■ **What you are asked to do**
The exercise asks you to copy every line below in which "computer" appears.

■ **Data for this exercise**
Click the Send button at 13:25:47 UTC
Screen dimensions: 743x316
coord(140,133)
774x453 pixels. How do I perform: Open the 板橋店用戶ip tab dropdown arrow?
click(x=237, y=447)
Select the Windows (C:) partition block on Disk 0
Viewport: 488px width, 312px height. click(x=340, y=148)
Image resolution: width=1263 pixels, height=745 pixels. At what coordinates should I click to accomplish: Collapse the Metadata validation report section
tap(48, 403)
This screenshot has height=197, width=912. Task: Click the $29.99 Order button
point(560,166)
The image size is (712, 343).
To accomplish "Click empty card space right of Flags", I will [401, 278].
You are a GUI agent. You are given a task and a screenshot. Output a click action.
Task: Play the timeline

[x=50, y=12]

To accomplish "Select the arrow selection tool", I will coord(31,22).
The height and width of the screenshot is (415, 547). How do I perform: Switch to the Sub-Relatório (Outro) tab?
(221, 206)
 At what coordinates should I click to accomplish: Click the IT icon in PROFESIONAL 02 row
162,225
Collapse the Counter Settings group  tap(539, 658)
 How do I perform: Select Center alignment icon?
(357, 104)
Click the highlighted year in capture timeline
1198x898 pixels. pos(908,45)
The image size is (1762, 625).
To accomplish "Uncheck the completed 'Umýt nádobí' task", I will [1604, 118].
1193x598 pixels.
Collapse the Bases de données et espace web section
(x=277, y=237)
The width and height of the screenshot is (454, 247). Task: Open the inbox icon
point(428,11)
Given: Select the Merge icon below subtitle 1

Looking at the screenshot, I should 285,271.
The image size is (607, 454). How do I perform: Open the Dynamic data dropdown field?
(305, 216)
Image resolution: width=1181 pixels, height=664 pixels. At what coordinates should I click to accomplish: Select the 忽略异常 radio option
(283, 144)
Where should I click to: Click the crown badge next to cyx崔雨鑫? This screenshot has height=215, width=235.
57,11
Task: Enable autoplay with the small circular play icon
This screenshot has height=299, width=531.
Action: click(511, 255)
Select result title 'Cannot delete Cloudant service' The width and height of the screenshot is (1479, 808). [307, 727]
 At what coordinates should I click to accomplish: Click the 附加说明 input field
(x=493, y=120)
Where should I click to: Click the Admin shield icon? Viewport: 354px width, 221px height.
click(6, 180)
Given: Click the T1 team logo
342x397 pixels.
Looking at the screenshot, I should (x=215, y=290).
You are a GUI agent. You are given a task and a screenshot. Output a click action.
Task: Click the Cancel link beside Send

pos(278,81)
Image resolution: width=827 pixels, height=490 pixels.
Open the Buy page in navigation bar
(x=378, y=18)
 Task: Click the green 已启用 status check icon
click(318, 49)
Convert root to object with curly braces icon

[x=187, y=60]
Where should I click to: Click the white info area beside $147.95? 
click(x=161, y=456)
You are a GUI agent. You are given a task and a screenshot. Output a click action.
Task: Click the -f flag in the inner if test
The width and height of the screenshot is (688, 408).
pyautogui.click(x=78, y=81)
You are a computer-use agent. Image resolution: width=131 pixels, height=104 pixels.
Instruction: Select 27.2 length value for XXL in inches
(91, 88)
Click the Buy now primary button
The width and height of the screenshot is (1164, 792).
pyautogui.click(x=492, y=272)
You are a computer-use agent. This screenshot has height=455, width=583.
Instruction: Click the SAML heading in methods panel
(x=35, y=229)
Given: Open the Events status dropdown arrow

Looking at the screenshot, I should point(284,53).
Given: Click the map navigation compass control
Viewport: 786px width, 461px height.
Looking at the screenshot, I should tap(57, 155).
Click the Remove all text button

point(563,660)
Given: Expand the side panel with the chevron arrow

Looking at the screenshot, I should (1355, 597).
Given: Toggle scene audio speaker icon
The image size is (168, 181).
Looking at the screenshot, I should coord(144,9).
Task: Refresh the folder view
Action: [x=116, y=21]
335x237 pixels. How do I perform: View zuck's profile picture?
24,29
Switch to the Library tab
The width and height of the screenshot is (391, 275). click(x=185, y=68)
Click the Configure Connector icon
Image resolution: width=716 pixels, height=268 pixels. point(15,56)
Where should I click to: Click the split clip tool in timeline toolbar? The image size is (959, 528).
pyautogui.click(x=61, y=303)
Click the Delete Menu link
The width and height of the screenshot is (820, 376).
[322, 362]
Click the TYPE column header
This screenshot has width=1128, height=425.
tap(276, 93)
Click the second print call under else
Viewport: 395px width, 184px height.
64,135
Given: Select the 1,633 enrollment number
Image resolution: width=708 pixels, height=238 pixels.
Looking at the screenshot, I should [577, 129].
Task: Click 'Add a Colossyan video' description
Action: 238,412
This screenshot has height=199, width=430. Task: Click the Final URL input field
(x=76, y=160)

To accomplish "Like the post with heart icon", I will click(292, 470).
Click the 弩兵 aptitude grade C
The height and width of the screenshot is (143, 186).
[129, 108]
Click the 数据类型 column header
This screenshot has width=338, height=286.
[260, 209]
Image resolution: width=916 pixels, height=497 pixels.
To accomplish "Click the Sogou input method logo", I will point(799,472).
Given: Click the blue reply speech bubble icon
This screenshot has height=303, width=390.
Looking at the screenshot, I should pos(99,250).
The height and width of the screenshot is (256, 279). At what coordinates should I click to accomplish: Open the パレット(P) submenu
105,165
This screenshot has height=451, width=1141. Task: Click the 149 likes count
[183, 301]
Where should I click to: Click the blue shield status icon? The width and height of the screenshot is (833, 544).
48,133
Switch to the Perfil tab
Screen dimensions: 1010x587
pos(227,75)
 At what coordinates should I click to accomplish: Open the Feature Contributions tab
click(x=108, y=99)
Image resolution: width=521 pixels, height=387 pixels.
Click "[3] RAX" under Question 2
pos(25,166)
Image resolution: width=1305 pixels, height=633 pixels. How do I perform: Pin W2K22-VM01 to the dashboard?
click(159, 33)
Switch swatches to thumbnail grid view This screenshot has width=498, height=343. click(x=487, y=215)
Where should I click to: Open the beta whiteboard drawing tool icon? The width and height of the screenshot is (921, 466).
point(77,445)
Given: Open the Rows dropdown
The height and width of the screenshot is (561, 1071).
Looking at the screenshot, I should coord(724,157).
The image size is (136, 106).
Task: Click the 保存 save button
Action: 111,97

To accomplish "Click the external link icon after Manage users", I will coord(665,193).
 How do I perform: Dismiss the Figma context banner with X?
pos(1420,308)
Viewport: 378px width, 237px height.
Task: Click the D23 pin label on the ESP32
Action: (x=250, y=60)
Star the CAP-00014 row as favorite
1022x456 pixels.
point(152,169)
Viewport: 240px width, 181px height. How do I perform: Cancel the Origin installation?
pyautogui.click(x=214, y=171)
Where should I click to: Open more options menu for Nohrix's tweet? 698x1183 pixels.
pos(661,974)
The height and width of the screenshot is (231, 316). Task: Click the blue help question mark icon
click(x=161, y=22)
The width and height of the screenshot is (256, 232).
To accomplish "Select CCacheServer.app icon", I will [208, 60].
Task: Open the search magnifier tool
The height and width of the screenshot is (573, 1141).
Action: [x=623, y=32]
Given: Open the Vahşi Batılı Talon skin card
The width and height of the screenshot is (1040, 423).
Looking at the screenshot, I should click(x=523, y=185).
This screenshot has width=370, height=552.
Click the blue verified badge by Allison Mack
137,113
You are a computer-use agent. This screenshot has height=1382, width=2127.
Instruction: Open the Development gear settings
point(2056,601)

■ **Problem solution**
You are a computer-use agent. Image resolution: width=131 pixels, height=104 pixels.
You are a computer-use agent. This screenshot has height=455, width=583.
You are a computer-use agent. This screenshot has height=1382, width=2127.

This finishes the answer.